Em meio à apuração dos atos golpistas e à criação de meios para fortalecer a defesa da democracia, novo governo Lula indica prioridades na área econômica,mudança na agenda exterior e reforço da pauta ambiental

A ministra do Planejamento e Orçamento do Brasil, Simone Tebet aponta os rumos para um país estruturalmente mais forte e transparente. (Foto: Divulgação/Agência Brasil)

Em resposta aos atos golpistas de 8 de janeiro, o Ministério da Justiça e Segurança Pública (MJSP) trabalha para aprovar o futuro “Pacote da Democracia”. O governo pretende apresentar ao menos dois projetos de lei e uma Proposta de Emenda Constitucional (PEC) para enrijecer a legislação. Em relação aos crimes contra a ordem democrática, a proposta prevê penas aumentadas, mas ainda não há consenso sobre a dosagem. Atualmente, por exemplo, o Código Penal prevê pena de quatro a oito anos de prisão para quem “tentar, com emprego da violência ou grave ameaça, abolir o Estado Democrático de Direito”.

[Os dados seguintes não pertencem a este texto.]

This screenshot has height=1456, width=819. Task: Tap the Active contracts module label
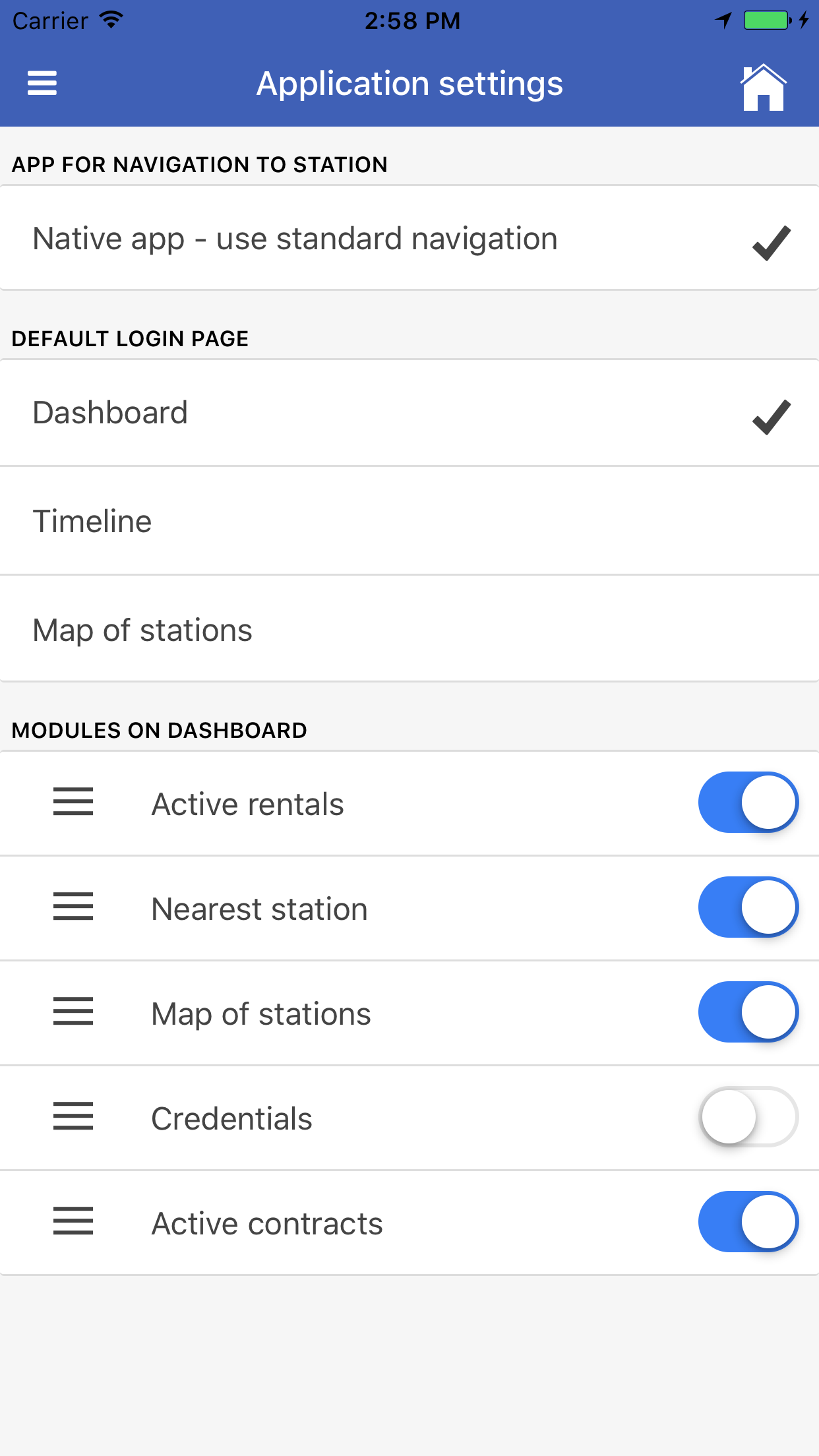point(267,1224)
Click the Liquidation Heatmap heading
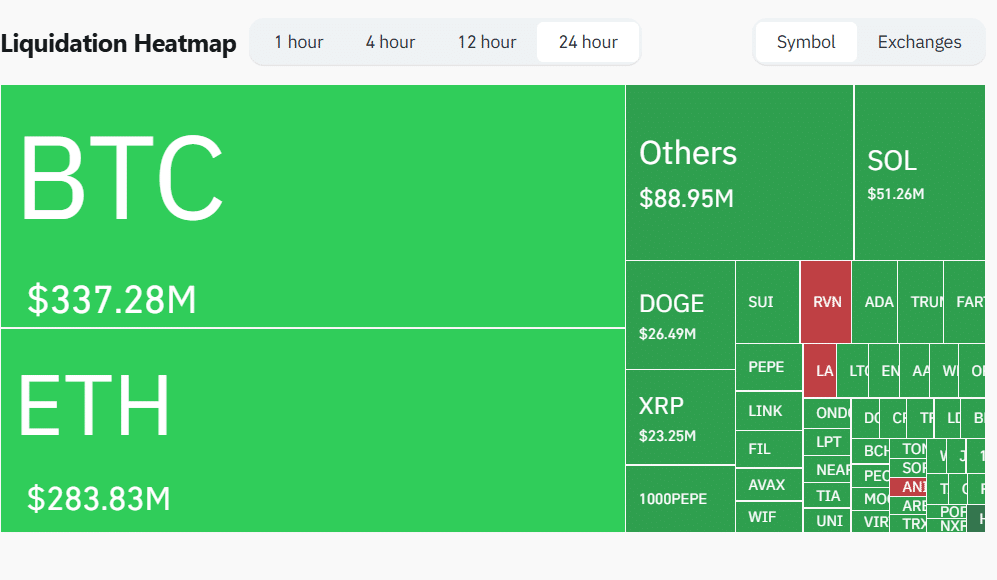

Com a justificativa de evitar novos ataques contra as instituições, a ideia é que o pacote seja apresentado ao Congresso rapidamente após a volta do recesso legislativo e a posse de parlamentares eleitos e reeleitos.

Em outro sentido, o novo governo tem focado nas iniciativas do Ministério da Economia, que concentrou superpoderes durante o mandato de Jair Bolsonaro e foi novamente desmembrado em ministérios da Fazenda, do Desenvolvimento, Indústria e Comércio Exterior (MDIC), além de uma pasta nova de Gestão e Inovação em Serviços Públicos.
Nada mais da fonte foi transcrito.